Литмир - Электронная Библиотека
A
A

Пишет вам ваша соседка, которую вы, наверно, и не помните совсем. Фамилия наша Зозулины, а по имени меня зовут Ксения, или Ксюша. Я к вашей маменьке Анне Ивановне еще девчонкой бегала…»

Что за Ксюша? При чем тут Ксюша? Не знает он никакой Ксюши! И знать не хочет! Он ждал письма от Азы, от матери, от отца… Откуда взялась Ксюша?

Почему шум стоит в ушах, словно после контузии? Ничего не случилось! Какие крупные, старательно выписанные буквы.

«…Все ваши письма, в которых вы сообщали номер своей полевой почты, до Троицкого дошли. Вы, верно, уже догадались, почему на них отвечаю я, а не ваши родственники…»

Ничего он не догадался! Он не может догадываться. Слишком страшно догадываться. На что он еще надеется? Почему боится читать дальше? Разве не все ясно! Дальше могут быть только подробности.

«…Первой полицаи забрали вашу супругу как жену командира Красной Армии. Увезли ее в город. Потом люди рассказывали, что их там собрали большую тысячу, погнали за Московские ворота в карьеры кирпичного завода и всех кончили…»

Хворостову на мгновение показалось, что в письме речь идет не об Азе, а совсем о другой, чужой ему женщине, которую кончили в карьере (зарой, зарой!). А сердце знало: об Азе говорится в письме. И кончили не другую, чужую женщину, а его Азу.

«…Ваш папенька Федор Кузьмич отвез сынка вашего в село Сковородино, где проживает бывший поп отец Герасим. Поп крестил вашего сынка, как и положено по всем православным правилам, и даже святой крест на него надели. Но и крестик не помог. Опять приехали гитлеровцы и полицаи, забрали мальчика и тоже кончили его».

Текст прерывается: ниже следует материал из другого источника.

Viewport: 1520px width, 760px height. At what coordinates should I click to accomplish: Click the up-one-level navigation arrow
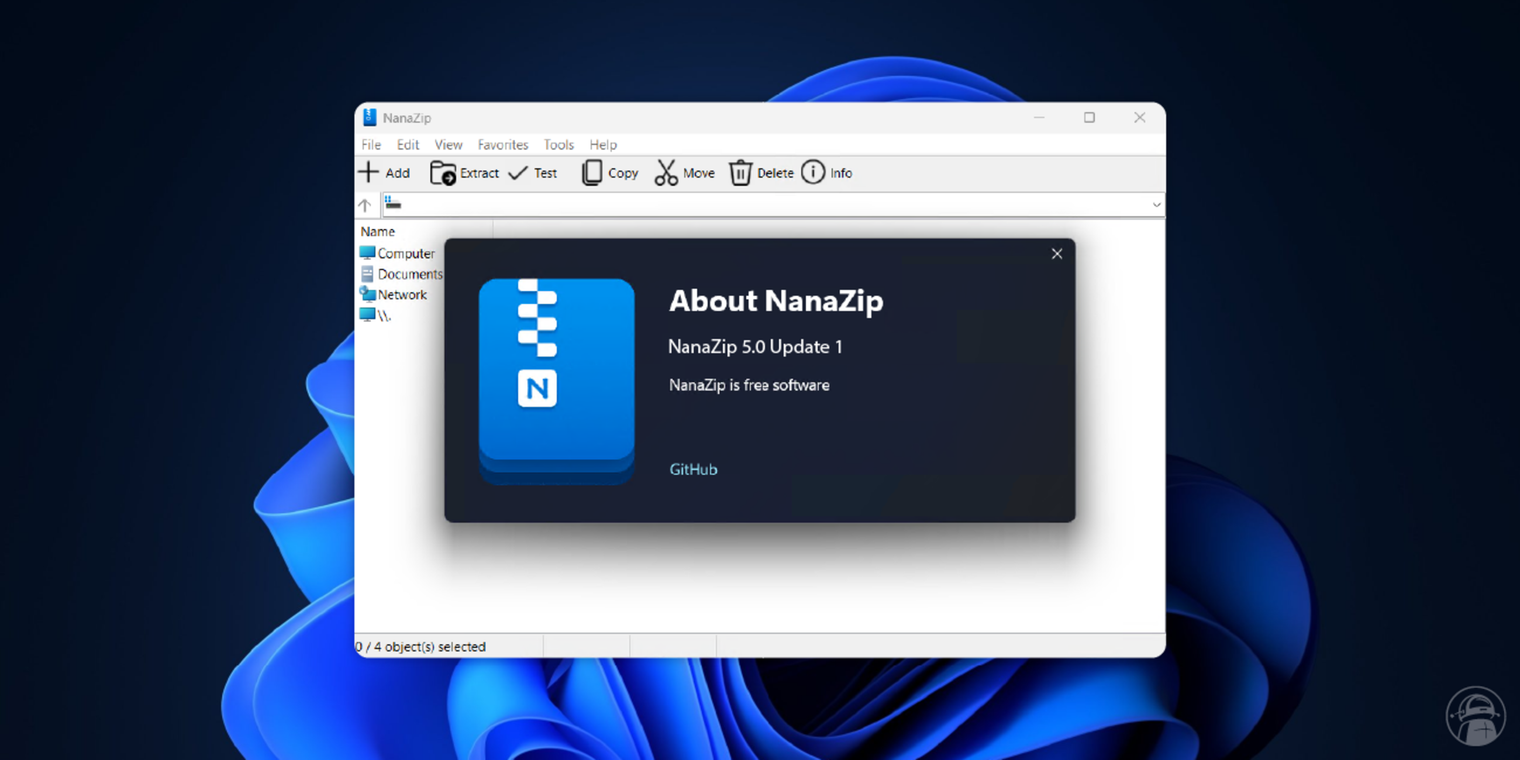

Кончили, кончили, кончили! Кто посмел взять его Федюшку, который маленьким лежал в коляске, смешно спотыкаясь и пошатываясь, шагал от кровати к столу, однажды громко и внятно сказал «мама»! Какое отношение может иметь к его Федюшке тупое, как кувалда, слово «кончили»!

«…Вашу маменьку Анну Ивановну они тоже кончили прямо в избе. А папенька ваш Федор Кузьмич, как схоронили Анну Ивановну, ушли из Троицкого в неизвестном нам направлении. Где они теперь, мы не знаем. И никто в Троицком не знает, где мается старичок и жив ли?»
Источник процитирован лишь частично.